When he had finished eating, he bought a Times. As he walked along the street, he scanned the columns of the paper. There was nothing about a girl being kidnapped or a car on Wilshire with the bottom halves of the left wheels sliced off. There was a small item about the police sighting Paul J. Finnegan, the mystery man, his getting away, and a resume of what was known about him in his pre-1946 life.
He forced himself to settle down and to think calmly. Never before had he been so agitated. He was powerless to stop the very probable torture of his lover and his friends, which might be happening right now.
There was one way to get into the Lord’s house and face him. If he gave himself up, he could then rely upon his inventiveness and his boldness after he was brought before the Lord.
His sense of reality rescued him. He would be taken in only after a thorough examination to make sure he had no hidden weapons or devices. And he would be brought in bound and helpless.

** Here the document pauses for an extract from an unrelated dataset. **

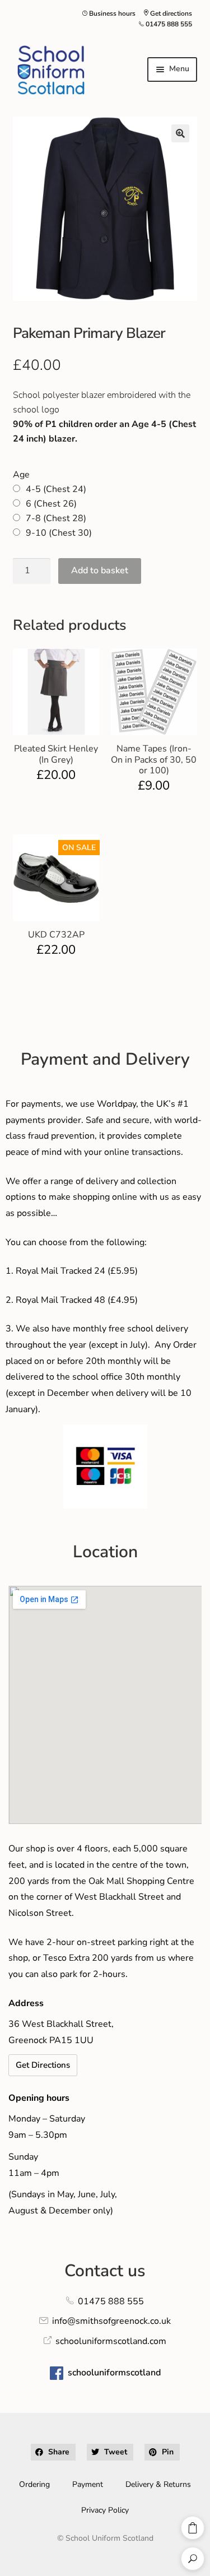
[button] (180, 133)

Unless the Lord followed the custom of always leaving some way open for an exceptionally intelligent and skilled man. Always, no matter how effective and powerful the traps the Lords set about their palaces, they left at least one route open, if the invader was perceptive and audacious enough. That was the rule of the deadly game they had played for thousands of years. It was, in fact, this very rule that had made Red Orc leave the gate in the cave unguarded and untrapped.